11-04-2012
|
#1
|
Prof. Dr. Sinsi
|
Balıklarda Ağlar
Balıklarda Ağlar
Aslında denizler mavidir bilir misin ya da biraz yeşil  
Griye bulanmış sulara, siyaha bulaşmış derinliklere deniz demeye dilim varmıyor benim
Varnalının kızıyım ben
Geldiğim yer suyun öte yakası
Kanım ayak uyduramıyor kasvetine Anadolunun
Hüzün kokusu alıyorum buram buram dağlarda uçuşan martılardan
Düşlerimdeki bembeyaz martılar; dünya barışının beyaz güvercinlerine inat, huzurla yüzerlerdi bir zamanlar, maviliğinde içimin denizlerinin  
Artık içimi temelli terk ettiklerini keşfetmiş bulunuyorum Zaten çoktan, çağdaş resimden çıkarılıp atıldı bulutların kenarına iliştirilen martı siluetleri
Şimdi tuvallerden siyah kargalar sarkıyor salkım saçak
Sebebini merak ettim bir süre ve sonunda çözdüm
Entelin biri açıklayıverdi sıvazlayarak keçi sakalını
"martılar çöplüklerde uçmaya alıştılar denizi terk ettiler… Ve onlar artık çevre kirliliğinin bir simgesi" dedi ve asla resme giremezlermiş kirlenmiş beyaz giysileri ile Nasıl mantık ama! Tüm yaşamım boyunca; bu tür keskin ve zekâ ürünü tanımlamalar yapabilmeye özenmişimdir
Oysaki fazla zeki biri değilim
Bu yüzden içim sızlayarak martıların giysilerini temizleyebilmeyi düşlüyorum Hala! Denizimin kokusu Denizimin kıyısı… Mavisi Biraz da yeşili… Nerede şimdi?

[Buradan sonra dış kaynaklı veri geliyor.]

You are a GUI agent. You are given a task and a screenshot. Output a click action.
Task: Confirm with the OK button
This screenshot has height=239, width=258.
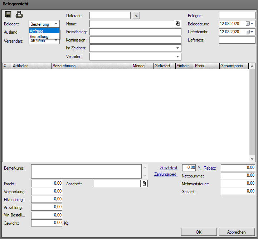[x=199, y=232]
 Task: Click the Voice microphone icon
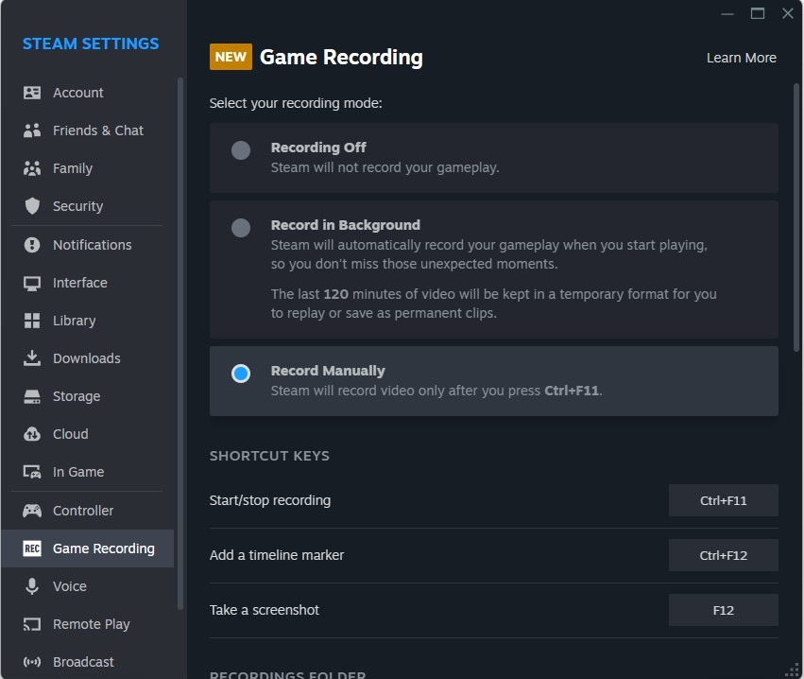(x=32, y=586)

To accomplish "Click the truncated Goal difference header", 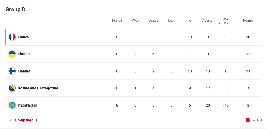I will click(x=226, y=20).
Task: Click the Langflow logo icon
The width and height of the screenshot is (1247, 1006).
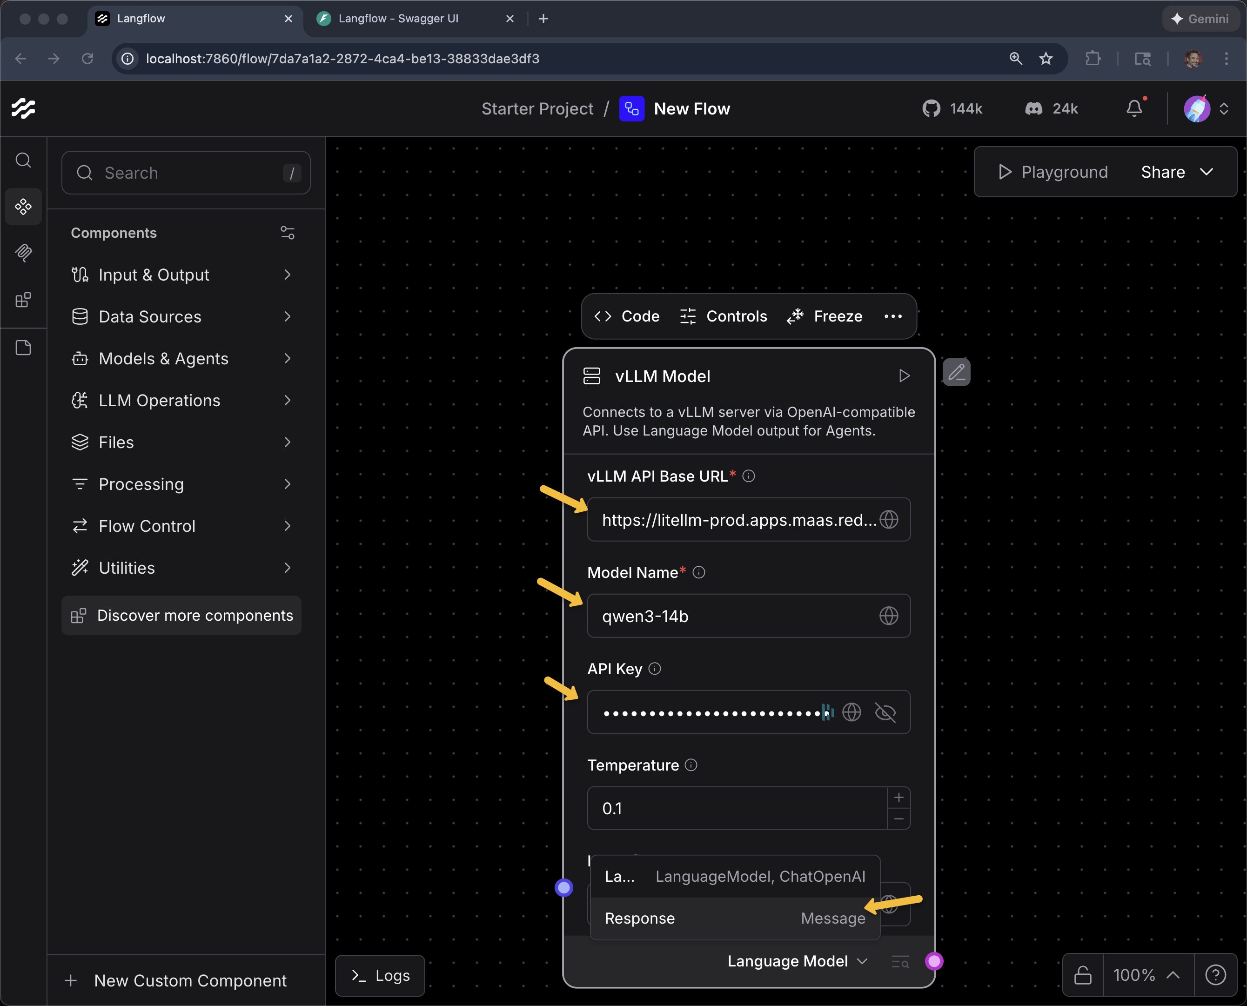Action: pos(23,108)
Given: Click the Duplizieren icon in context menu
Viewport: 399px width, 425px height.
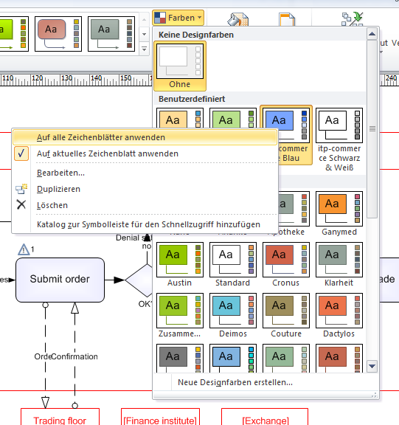Looking at the screenshot, I should click(x=21, y=189).
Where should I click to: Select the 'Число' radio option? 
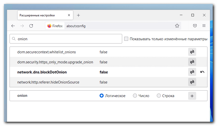click(135, 96)
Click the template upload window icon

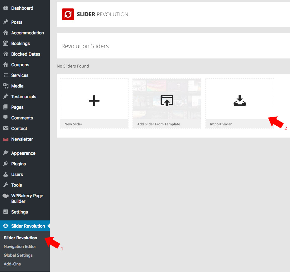point(167,101)
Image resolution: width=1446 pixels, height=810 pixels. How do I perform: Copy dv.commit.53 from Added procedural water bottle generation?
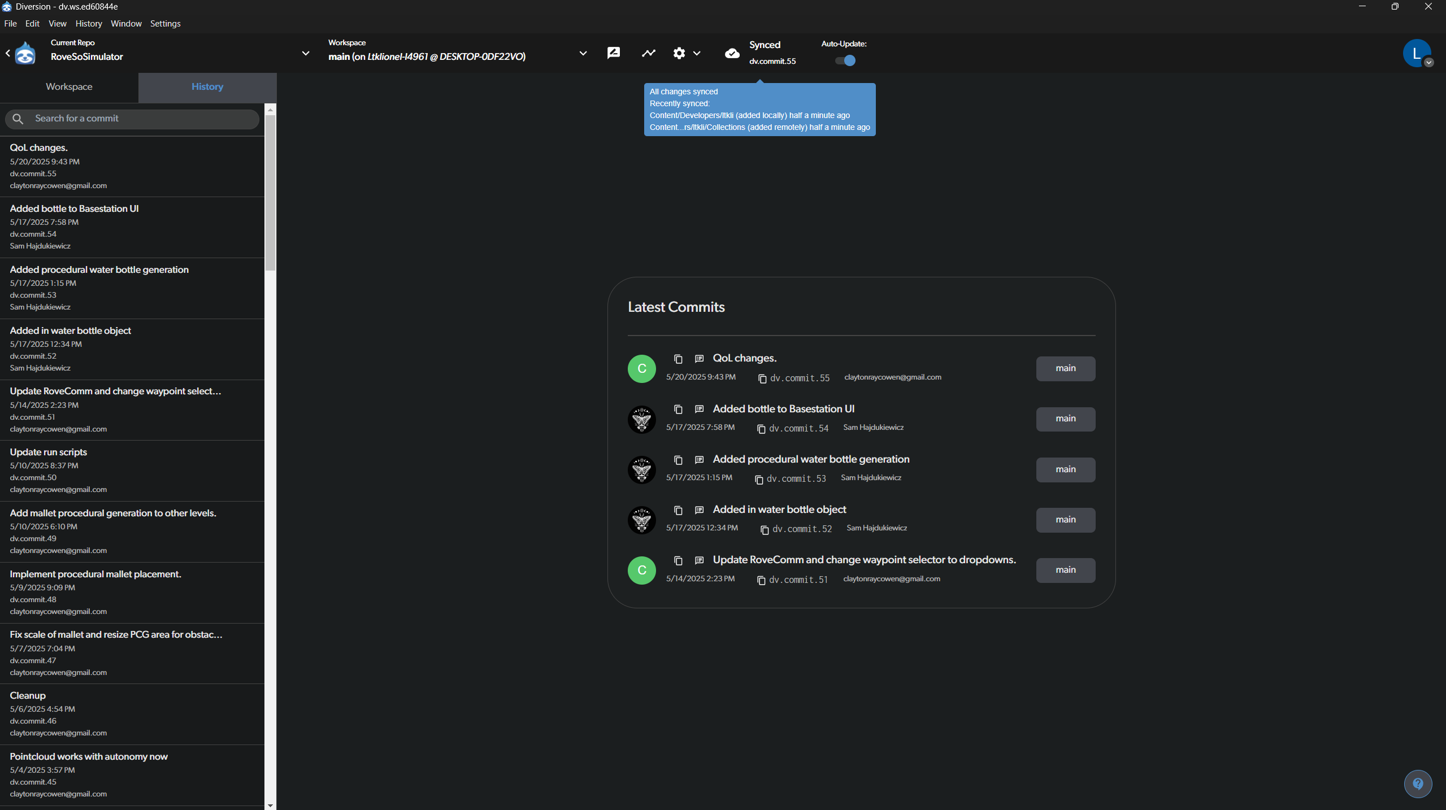[759, 480]
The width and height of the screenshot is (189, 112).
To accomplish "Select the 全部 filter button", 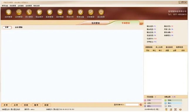I will [7, 27].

Hışırtısını dinleyemediğim dev dalgaların Yüzümde serpintisi dolaşamadığında tuzlu rüzgârın ve başlıyorum usuldan Yaşam bu mu ya da başka bir deyişle bu yaşamak mı, diye Hem bilir misin ki balıkların sesi çok neşelidir aslında Ağız dolusu seslenirler birbirlerine kaygan derilerine tutunmuş yaşamlarının gücü yettiğince Denize düşme talihsizliğine uğramış bir simit parçasını paylaşmaya çağırırlar birbirlerini Ve bu seslenişle bilirler ki her boyda balık gövdesi icabet edecek bu çağrıya Ve yine bilirler ki büyük balık küçük balığı yutar Ama seslenişleri donmaz dudaklarında
Islak gövdelerindeki kıpırdaşma; yaşam kavgasının erdemine dönüşüp yüzgeçlerinde soluklanır ve belki de; son bir kuyruk darbesine takılır kalır Ama ne gam Sudaki yaşamda gam yoktur bilir misin? Yeter ki suyun içinde olmaması gereken bir nesneye tutunmasın yazgıları Bir olta iğnesine kanmak ve çırpınmak, gergin misinayı sallayarak Yazgıları değildir aslında Ya da olmamalı Şimdi kirli ve pis bir kentteyim Sevda, paslı iğnesine takmış zokayı… Misina gergin Yazgım bu değil aslında Ya da olmamalı Bana ait olmayan havalarda soluk almayı bilmiyorum Ben rahimdeki suyun usta dalgıcıydım Şimdi ise; yüreğimdeki cenin, yüzgeçlerine sevdalı bir piranha gibi, akciğer solunumuna geçmeyi reddediyor
Çok net olarak görüyorum ki; kıyılarımda sarı çizmeleriyle suya girmiş adamlar var Ellerinde; kirli soluk ışıklarıyla göz kırpan gemici fenerleri ve ağırlaşmış ağlar, çığlıklar atıyorlar O sarı çizmeli adamlar var ya Varnalının kızı; işte o adamlar… Büyük balık küçük balığı yutar kuralını bile bozdular Şimdi ise eğri büğrü gövdeleri ve kirli elleriyle ördükleri ağlarını topluyorlar Ağlar gergin ve ağır Yarı bellerine kadar suya girmiş adamlar sarı çizmeli Ağlarında ise; balıklar var Sana, asla yanıtlamak zorunda olmadığın son bir soru daha sevdiğim Balıklar da ağlar… Bilir misin?